Plusieurs fois pendant ces événements « Race To Zero », des intervenant·e·s ont mentionné le fait que la décennie qui vient de s’écouler a vu des avancées timides mais encourageantes, et que la décennie qui vient sera celle de l’action pour remplir les objectifs du développement durable. Le Leaders’ Pledge for Nature (“engagement des dirigeants pour la nature”) s’inscrit dans cette dynamique : près de 80 pays ont ainsi pris des engagements pour mettre en œuvre des actions plus ambitieuses à travers l’utilisation, la promotion ou le financement de solutions fondées sur la nature. L’objectif pour Gonzalo Muñoz (Champion du Climat depuis la COP25) est de « passer de plus de 70 pays à plus de 100 » d’ici à la COP26.

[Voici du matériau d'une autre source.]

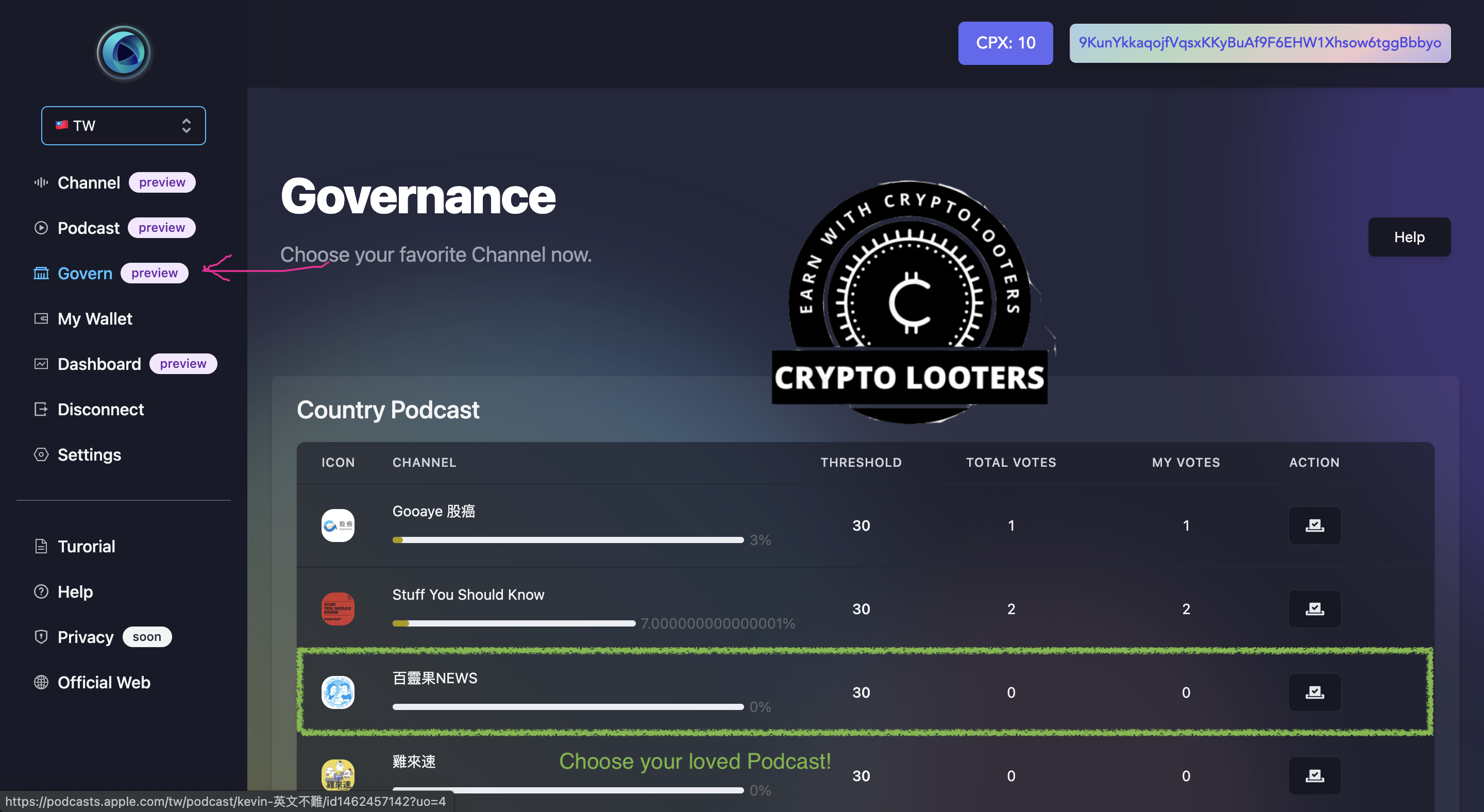This screenshot has width=1484, height=812.
Task: Click the Disconnect option
Action: click(101, 410)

Ce document s’ajoute à plusieurs autres, dont la déclaration sur les forêts de New York de 2014 par exemple, mais va au-delà d’une simple énumération d’objectifs et identifie assez clairement des actions à mener. De plus, il encourage une démarche intégrante, notamment par rapport aux populations indigènes.

Les actions du secteur privé

Le constat est clair : respecter la nature n’est pas un bonus, et doit s’imposer pour être au cœur des décisions. Mais pour mettre en place des solutions adaptées, « il faut commencer par connaître sa chaîne de production et ses impacts » déclare Eric Soubeiran, cadre chez Danone. À Sagarika Chatterjee, Directrice du changement climatique chez PRI (Principes pour l’investissement responsable), d’ajouter ensuite « il y a besoin de standards pour les solutions fondées sur la nature ». Les investisseurs ont besoin de pouvoir se fier au caractère durable d’une solution. Ils soulèvent ainsi le problème du manque de moyens pour évaluer les solutions. Pourtant, des entreprises comme Unilever ne semblent pas avoir les mêmes limites pour commencer à prendre des mesures ambitieuses. On est donc en en droit de se poser la question : est-ce un réel manque d’outils ou plutôt de volonté des décideurs ?

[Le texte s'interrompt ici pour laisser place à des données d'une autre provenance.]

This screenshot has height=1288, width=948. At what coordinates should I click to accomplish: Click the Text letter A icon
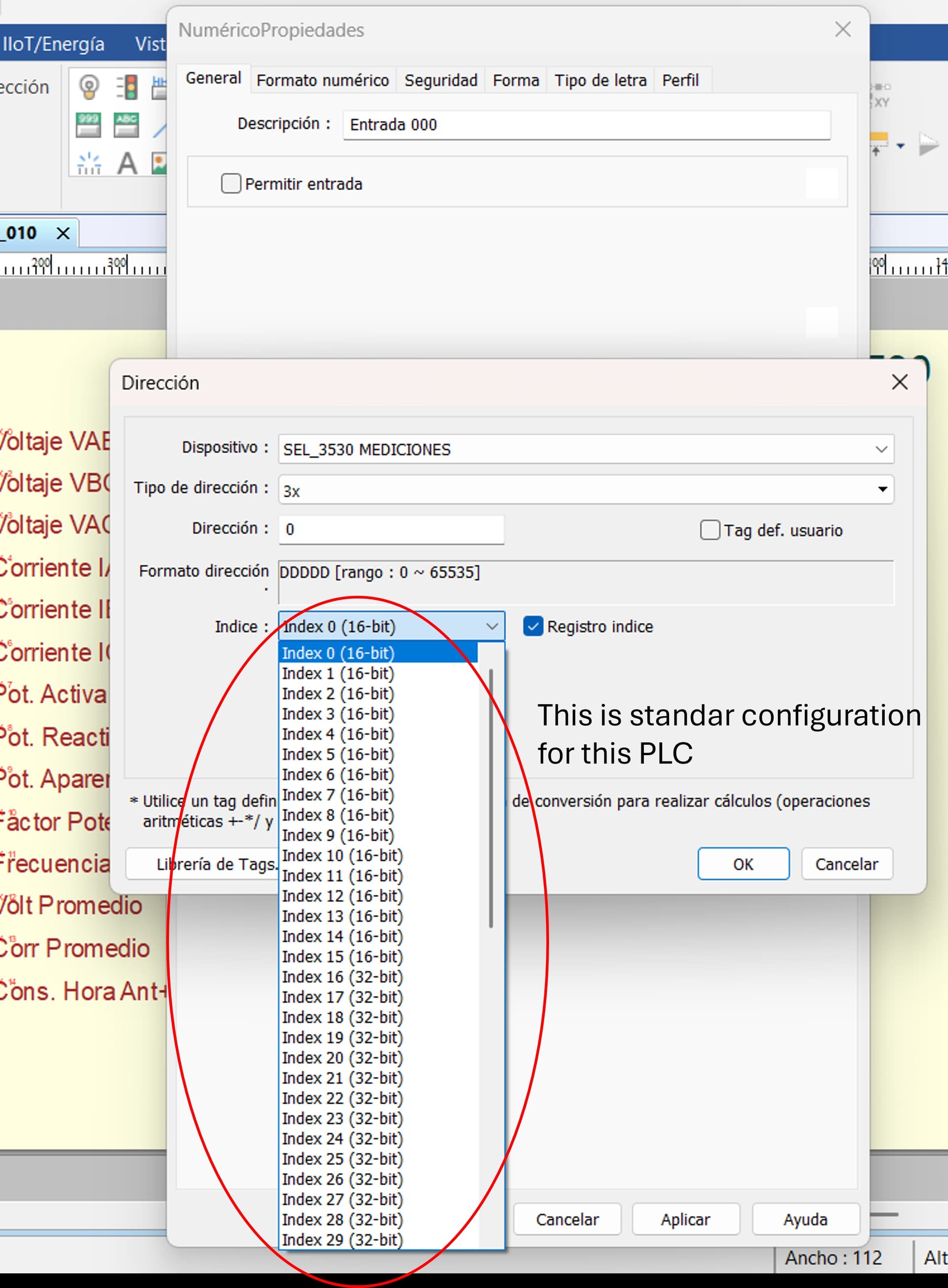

Il faut ainsi admettre qu’un nombre croissant d’entreprises commencent à s’engager progressivement pour soutenir financièrement les solutions fondées sur la nature. C’est le cas d’HSBC par exemple, même si on peut douter à ce stade que leurs engagements soient aussi ambitieux que ce qu’ils annoncent. D’autant plus que pendant ce temps, les actions de la banque contribuent à la déforestation. Vous avez dit « greenwashing » ? 

Le rôle des populations indigènes

Selon Hindou Oumarou Ibrahim, représentante des femmes autochtones du Tchad, « les populations indigènes, responsables de la préservation de 80% de la biodiversité, doivent faire partie des processus de prise de décision, même si cela se passe en ligne ». Ces populations devraient donc participer aux décisions au même titre que toutes les autres parties prenantes, notamment lorsqu’il s’agit de leur environnement immédiat.

Ainsi, à l’avenir, il s’agirait par exemple de déterminer avec elles les modalités de protection des écosystèmes et de la mise en place (ou non) de parcs naturels. De plus, les populations indigènes pourraient contrebalancer notre réflexe de « civilisés » de chercher des solutions dans l’innovation ou la technologie plutôt que des solutions qui relèvent plus de l’atténuation de notre impact.

Garder une vision écosystémique

Les problématiques climatiques et celles de la biodiversité sont étroitement liées avec d’autres sujets du développement durable (l’emploi par exemple). C’est pourquoi j’espère que cet article aura pu pointer du doigt qu’à l’instar de la 3e action du Leaders’ Pledge for Nature, il nous faut  nous efforcer d’avoir une vue d’ensemble et éviter de hiérarchiser les ODDs, ou même les luttes en général.

Article rédigé par Amir Worms, bénévole au REFEDD, membre de l’équipe qui suit l’actualité en lien avec la COP26.